Giovedì 14 ottobre 2021, dalle 16,30 alle 18,30, quattordici donne dell’Associazione “Donne 99” di Tito hanno cominciato a tessere una trama di memorie. Mario Coviello, presidente del Comitato Provinciale UNICEF di Potenza, ha invitato Luisa Salvia, presidente dell’associazione “ Donne 99” di Tito a partecipare al progetto UNICEF “ Nonne e nonni ambasciatori di pace”. Il progetto è legato alle celebrazioni del 75° anniversario della nascita dell’UNICEF, che ricorre il prossimo 11 dicembre.

L’UNICEF ha sempre celebrato la Festa dei nonni, figure fondamentali per la crescita dei più piccoli, e da molti anni l’associazione “Donne 99” collabora con UNICEF Potenza per iniziative di solidarietà e per la crescita delle giovani generazioni.

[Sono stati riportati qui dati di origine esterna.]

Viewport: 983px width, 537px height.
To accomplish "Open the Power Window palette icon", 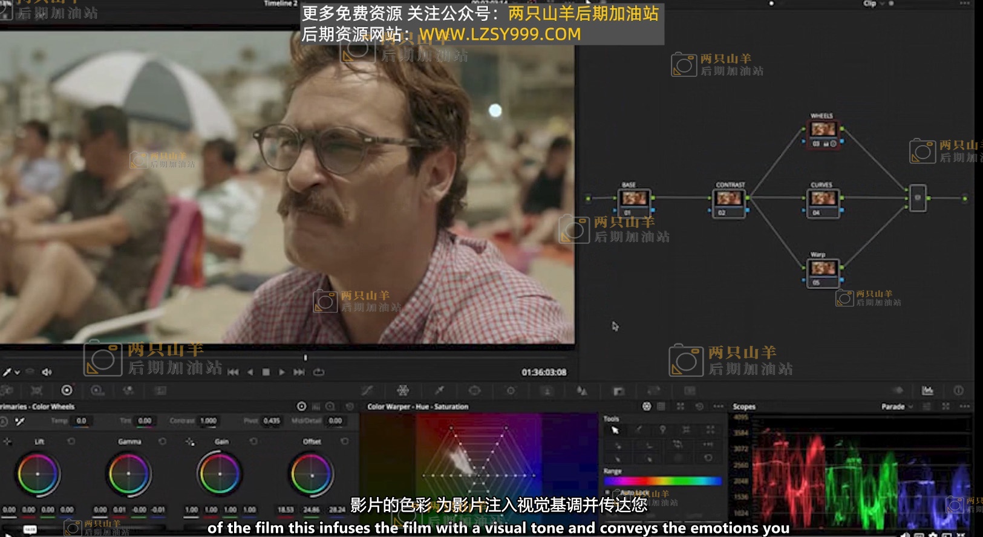I will pos(475,391).
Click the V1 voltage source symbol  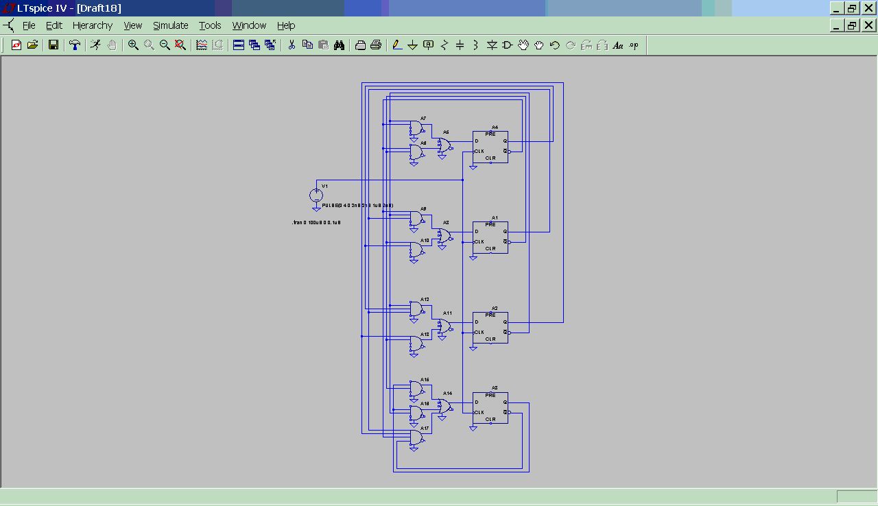tap(316, 195)
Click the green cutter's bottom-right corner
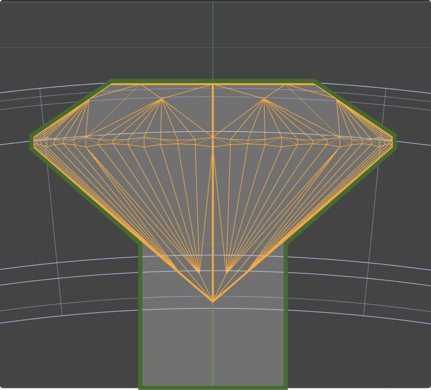Viewport: 431px width, 390px height. click(x=285, y=387)
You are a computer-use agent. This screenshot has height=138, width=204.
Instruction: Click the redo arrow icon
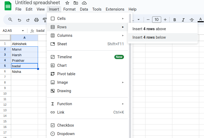pyautogui.click(x=28, y=20)
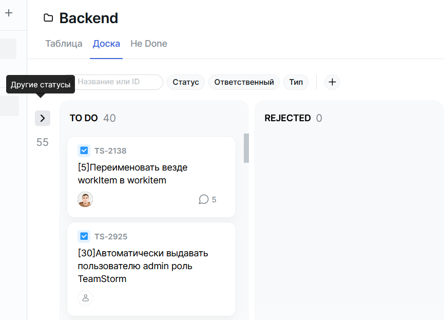This screenshot has height=320, width=444.
Task: Click the name or ID search field
Action: point(118,82)

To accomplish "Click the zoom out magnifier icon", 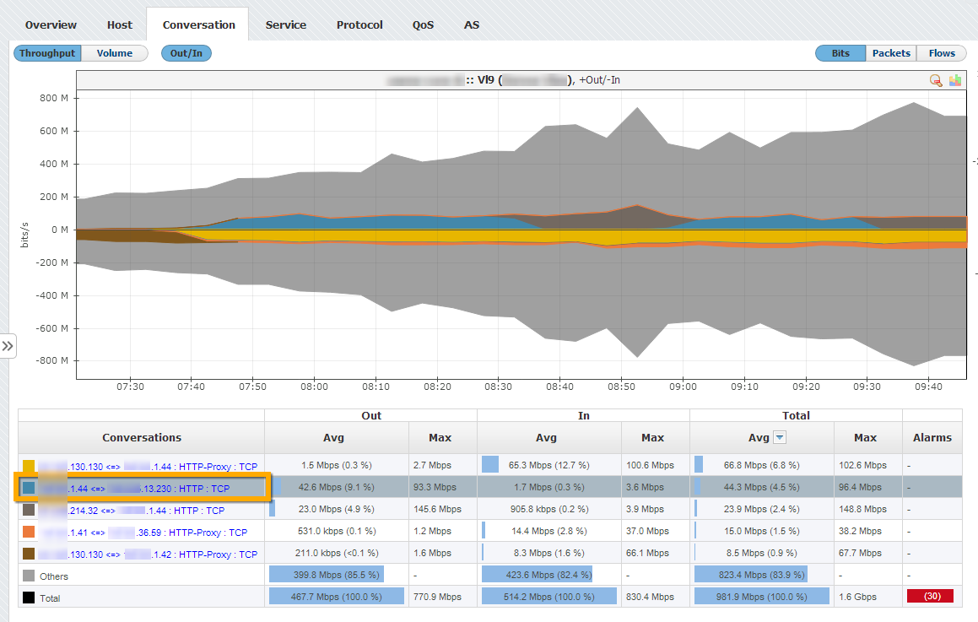I will [x=935, y=80].
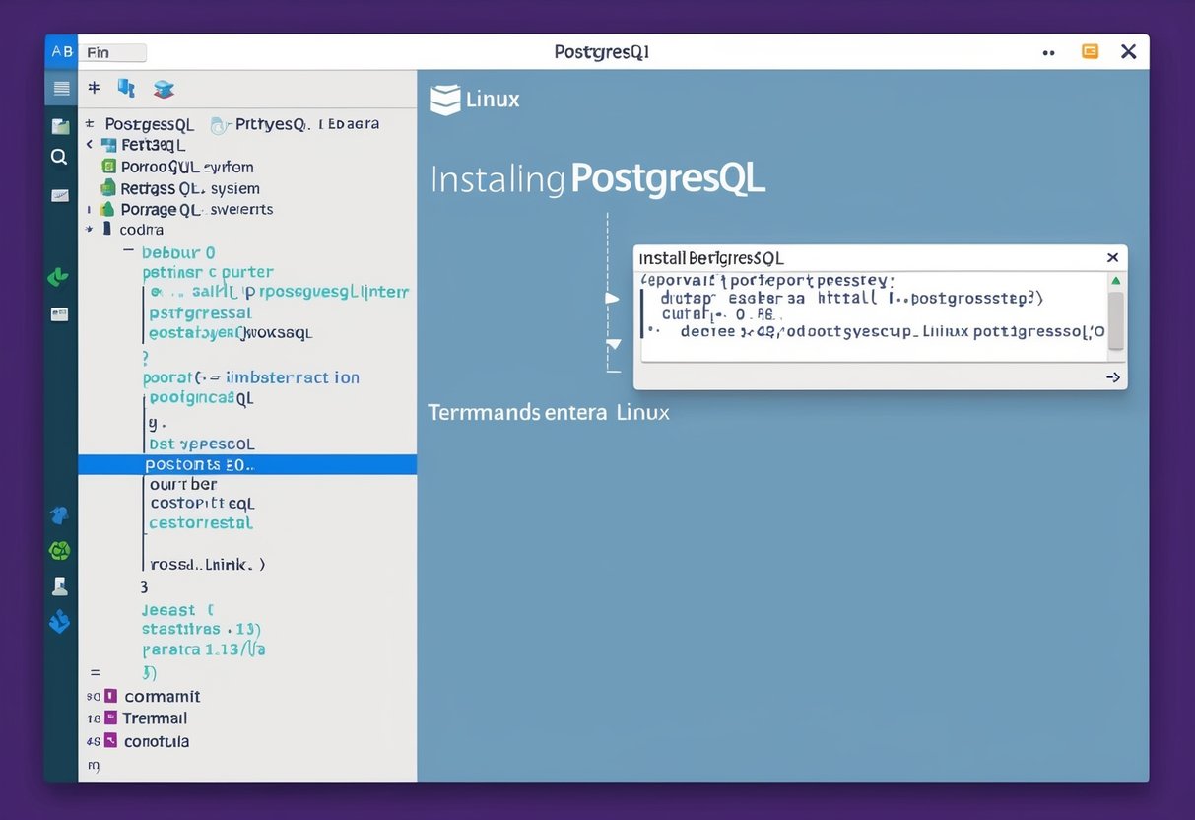Select the person icon in the lower sidebar
1195x820 pixels.
[61, 585]
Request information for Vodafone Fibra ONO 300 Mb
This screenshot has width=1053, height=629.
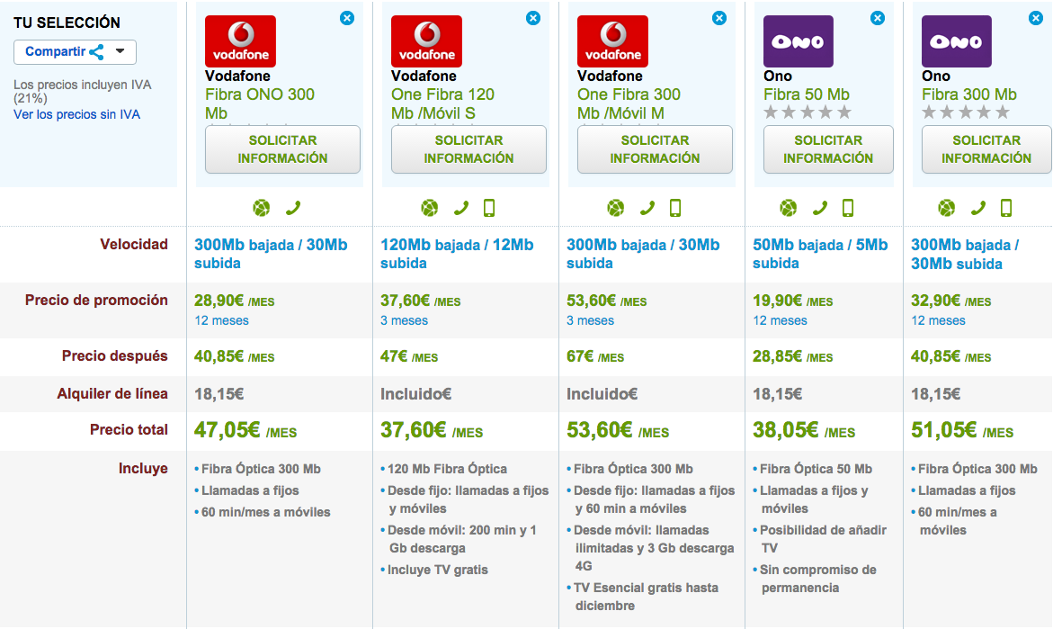click(282, 148)
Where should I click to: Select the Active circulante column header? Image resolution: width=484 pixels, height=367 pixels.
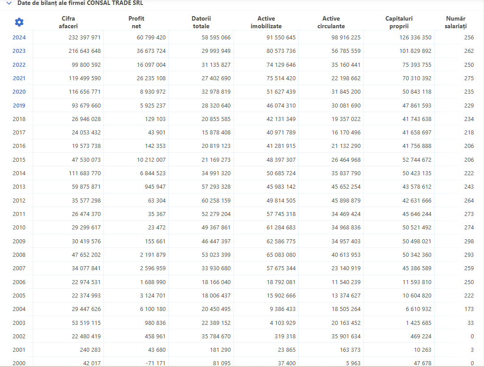click(331, 22)
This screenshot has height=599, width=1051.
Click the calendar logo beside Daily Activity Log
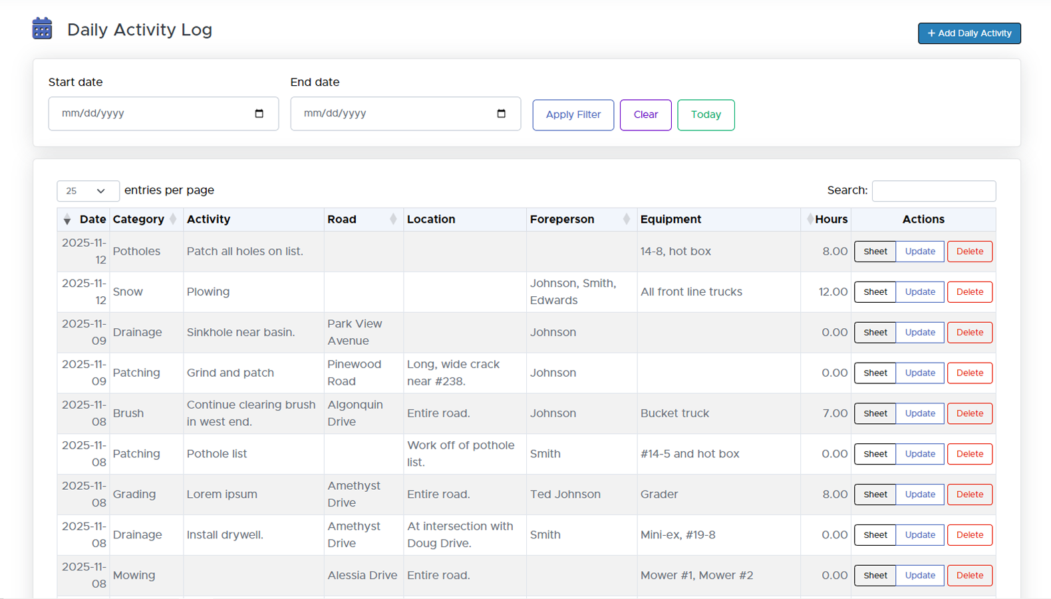[42, 29]
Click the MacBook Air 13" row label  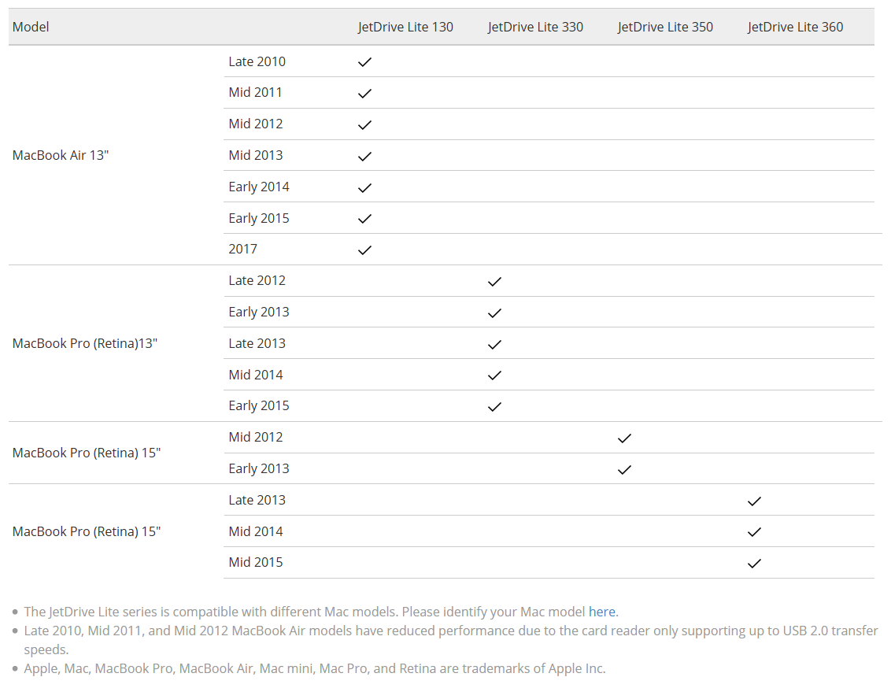[x=61, y=155]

Con questo progetto UNICEF raccoglie testimonianze di nonne e nonne, uomini e donne che hanno oggi 60, 70, 80 anni e che sono custodi della memoria storica,promotori di solidarietà tra le generazioni,costruttori di una società non violenta.

Per questo sono quattordici le donne di Tito che finalmente ricominciano ad incontrarsi nella biblioteca “ Nicola Ostuni”. Si dispongono in cerchio e possono guardarsi negli occhi, ritrovarsi.

Ascoltiamo i loro racconti che accompagnano, proteggono, curano e costruiscono un ponte tra le generazioni, simbolicamente fortissimo.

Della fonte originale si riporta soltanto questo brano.